▸ **Talimatlar ve koşullar**:
Aşağıdaki verilerin tamamında "sidebar" ifadesini her geçtiği yerde "side panel" ile değiştirip satırları yeniden yazın. Geri kalan her şey olduğu gibi kalsın.

▸ **Sağlanan veriler**:
-- -- --

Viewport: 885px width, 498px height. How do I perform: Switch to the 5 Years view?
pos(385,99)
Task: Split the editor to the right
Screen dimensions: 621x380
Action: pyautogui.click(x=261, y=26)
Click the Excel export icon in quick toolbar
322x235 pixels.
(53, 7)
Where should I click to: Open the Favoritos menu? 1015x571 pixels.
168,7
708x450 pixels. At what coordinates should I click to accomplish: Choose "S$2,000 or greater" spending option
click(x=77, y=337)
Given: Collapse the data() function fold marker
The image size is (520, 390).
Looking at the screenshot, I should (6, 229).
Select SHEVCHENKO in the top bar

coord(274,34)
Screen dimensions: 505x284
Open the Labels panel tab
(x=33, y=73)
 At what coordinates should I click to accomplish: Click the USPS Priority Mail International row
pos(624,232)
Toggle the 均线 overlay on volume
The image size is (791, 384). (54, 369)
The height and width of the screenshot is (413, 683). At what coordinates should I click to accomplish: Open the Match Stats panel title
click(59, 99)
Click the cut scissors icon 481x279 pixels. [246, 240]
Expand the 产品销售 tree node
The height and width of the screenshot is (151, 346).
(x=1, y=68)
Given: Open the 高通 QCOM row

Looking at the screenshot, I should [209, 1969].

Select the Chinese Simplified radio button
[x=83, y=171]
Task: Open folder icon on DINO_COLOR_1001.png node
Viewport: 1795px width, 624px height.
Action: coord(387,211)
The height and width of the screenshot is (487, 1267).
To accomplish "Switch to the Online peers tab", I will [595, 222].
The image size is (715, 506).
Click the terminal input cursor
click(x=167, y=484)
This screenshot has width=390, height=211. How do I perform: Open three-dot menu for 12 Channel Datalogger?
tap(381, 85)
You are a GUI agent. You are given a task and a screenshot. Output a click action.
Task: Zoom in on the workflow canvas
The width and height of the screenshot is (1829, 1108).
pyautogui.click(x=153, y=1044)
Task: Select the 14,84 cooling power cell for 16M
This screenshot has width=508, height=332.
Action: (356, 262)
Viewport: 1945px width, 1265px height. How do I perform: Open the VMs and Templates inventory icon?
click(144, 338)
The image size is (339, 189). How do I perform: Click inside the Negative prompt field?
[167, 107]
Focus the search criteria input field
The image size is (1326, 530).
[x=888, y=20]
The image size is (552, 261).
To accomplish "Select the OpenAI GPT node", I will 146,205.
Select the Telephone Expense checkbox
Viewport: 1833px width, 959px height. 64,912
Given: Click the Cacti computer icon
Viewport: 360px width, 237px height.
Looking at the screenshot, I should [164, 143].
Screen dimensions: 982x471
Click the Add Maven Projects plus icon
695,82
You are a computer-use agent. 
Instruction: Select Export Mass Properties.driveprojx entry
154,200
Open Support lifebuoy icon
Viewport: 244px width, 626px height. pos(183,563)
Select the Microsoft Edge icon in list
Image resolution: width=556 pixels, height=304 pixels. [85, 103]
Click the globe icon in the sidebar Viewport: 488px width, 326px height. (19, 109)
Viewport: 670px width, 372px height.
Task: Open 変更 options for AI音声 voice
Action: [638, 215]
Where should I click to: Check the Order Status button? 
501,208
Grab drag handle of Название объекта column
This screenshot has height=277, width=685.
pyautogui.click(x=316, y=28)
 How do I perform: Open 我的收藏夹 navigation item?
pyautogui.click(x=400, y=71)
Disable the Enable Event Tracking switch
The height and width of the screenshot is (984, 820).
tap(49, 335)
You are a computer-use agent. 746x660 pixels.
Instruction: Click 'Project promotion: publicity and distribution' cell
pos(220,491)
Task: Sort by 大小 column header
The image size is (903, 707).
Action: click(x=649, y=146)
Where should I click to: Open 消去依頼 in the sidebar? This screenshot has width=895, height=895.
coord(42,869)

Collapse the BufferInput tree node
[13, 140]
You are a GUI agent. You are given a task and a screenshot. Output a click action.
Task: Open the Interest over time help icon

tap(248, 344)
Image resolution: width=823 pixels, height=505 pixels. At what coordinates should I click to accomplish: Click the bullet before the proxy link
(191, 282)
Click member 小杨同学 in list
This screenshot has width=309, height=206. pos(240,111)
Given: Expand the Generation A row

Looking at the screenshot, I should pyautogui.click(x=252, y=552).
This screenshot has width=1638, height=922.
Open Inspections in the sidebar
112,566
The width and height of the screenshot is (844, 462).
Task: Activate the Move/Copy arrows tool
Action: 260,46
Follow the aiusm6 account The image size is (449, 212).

-- -- --

▸ **Alıştırma sonucu**:
Viewport: 885px width, 498px height. How do I perform: Switch to the 5 Years view?
pos(385,99)
Task: Split the editor to the right
Screen dimensions: 621x380
Action: pyautogui.click(x=261, y=26)
Click the Excel export icon in quick toolbar
322x235 pixels.
(53, 7)
Where should I click to: Open the Favoritos menu? 1015x571 pixels.
168,7
708x450 pixels. At what coordinates should I click to accomplish: Choose "S$2,000 or greater" spending option
click(x=77, y=337)
Given: Collapse the data() function fold marker
The image size is (520, 390).
Looking at the screenshot, I should (6, 229).
Select SHEVCHENKO in the top bar

coord(274,34)
Screen dimensions: 505x284
Open the Labels panel tab
(x=33, y=73)
 At what coordinates should I click to accomplish: Click the USPS Priority Mail International row
pos(624,232)
Toggle the 均线 overlay on volume
The image size is (791, 384). (54, 369)
The height and width of the screenshot is (413, 683). At what coordinates should I click to accomplish: Open the Match Stats panel title
click(59, 99)
Click the cut scissors icon 481x279 pixels. [246, 240]
Expand the 产品销售 tree node
The height and width of the screenshot is (151, 346).
(x=1, y=68)
Given: Open the 高通 QCOM row

Looking at the screenshot, I should [209, 1969].

Select the Chinese Simplified radio button
[x=83, y=171]
Task: Open folder icon on DINO_COLOR_1001.png node
Viewport: 1795px width, 624px height.
Action: coord(387,211)
The height and width of the screenshot is (487, 1267).
To accomplish "Switch to the Online peers tab", I will [595, 222].
The image size is (715, 506).
Click the terminal input cursor
click(x=167, y=484)
This screenshot has width=390, height=211. How do I perform: Open three-dot menu for 12 Channel Datalogger?
tap(381, 85)
You are a GUI agent. You are given a task and a screenshot. Output a click action.
Task: Zoom in on the workflow canvas
The width and height of the screenshot is (1829, 1108).
pyautogui.click(x=153, y=1044)
Task: Select the 14,84 cooling power cell for 16M
This screenshot has width=508, height=332.
Action: (356, 262)
Viewport: 1945px width, 1265px height. How do I perform: Open the VMs and Templates inventory icon?
click(144, 338)
The image size is (339, 189). How do I perform: Click inside the Negative prompt field?
[167, 107]
Focus the search criteria input field
The image size is (1326, 530).
[x=888, y=20]
The image size is (552, 261).
To accomplish "Select the OpenAI GPT node", I will 146,205.
Select the Telephone Expense checkbox
Viewport: 1833px width, 959px height. 64,912
Given: Click the Cacti computer icon
Viewport: 360px width, 237px height.
Looking at the screenshot, I should [164, 143].
Screen dimensions: 982x471
Click the Add Maven Projects plus icon
695,82
You are a computer-use agent. 
Instruction: Select Export Mass Properties.driveprojx entry
154,200
Open Support lifebuoy icon
Viewport: 244px width, 626px height. pos(183,563)
Select the Microsoft Edge icon in list
Image resolution: width=556 pixels, height=304 pixels. [85, 103]
Click the globe icon in the side panel Viewport: 488px width, 326px height. (19, 109)
Viewport: 670px width, 372px height.
Task: Open 変更 options for AI音声 voice
Action: [638, 215]
Where should I click to: Check the Order Status button? 
501,208
Grab drag handle of Название объекта column
This screenshot has height=277, width=685.
pyautogui.click(x=316, y=28)
 How do I perform: Open 我的收藏夹 navigation item?
pyautogui.click(x=400, y=71)
Disable the Enable Event Tracking switch
The height and width of the screenshot is (984, 820).
tap(49, 335)
You are a computer-use agent. 746x660 pixels.
Instruction: Click 'Project promotion: publicity and distribution' cell
pos(220,491)
Task: Sort by 大小 column header
The image size is (903, 707).
Action: click(x=649, y=146)
Where should I click to: Open 消去依頼 in the side panel? This screenshot has width=895, height=895.
coord(42,869)

Collapse the BufferInput tree node
[13, 140]
You are a GUI agent. You are given a task and a screenshot. Output a click action.
Task: Open the Interest over time help icon

tap(248, 344)
Image resolution: width=823 pixels, height=505 pixels. At what coordinates should I click to accomplish: Click the bullet before the proxy link
(191, 282)
Click member 小杨同学 in list
This screenshot has width=309, height=206. pos(240,111)
Given: Expand the Generation A row

Looking at the screenshot, I should pyautogui.click(x=252, y=552).
This screenshot has width=1638, height=922.
Open Inspections in the side panel
112,566
The width and height of the screenshot is (844, 462).
Task: Activate the Move/Copy arrows tool
Action: 260,46
Follow the aiusm6 account The image size is (449, 212).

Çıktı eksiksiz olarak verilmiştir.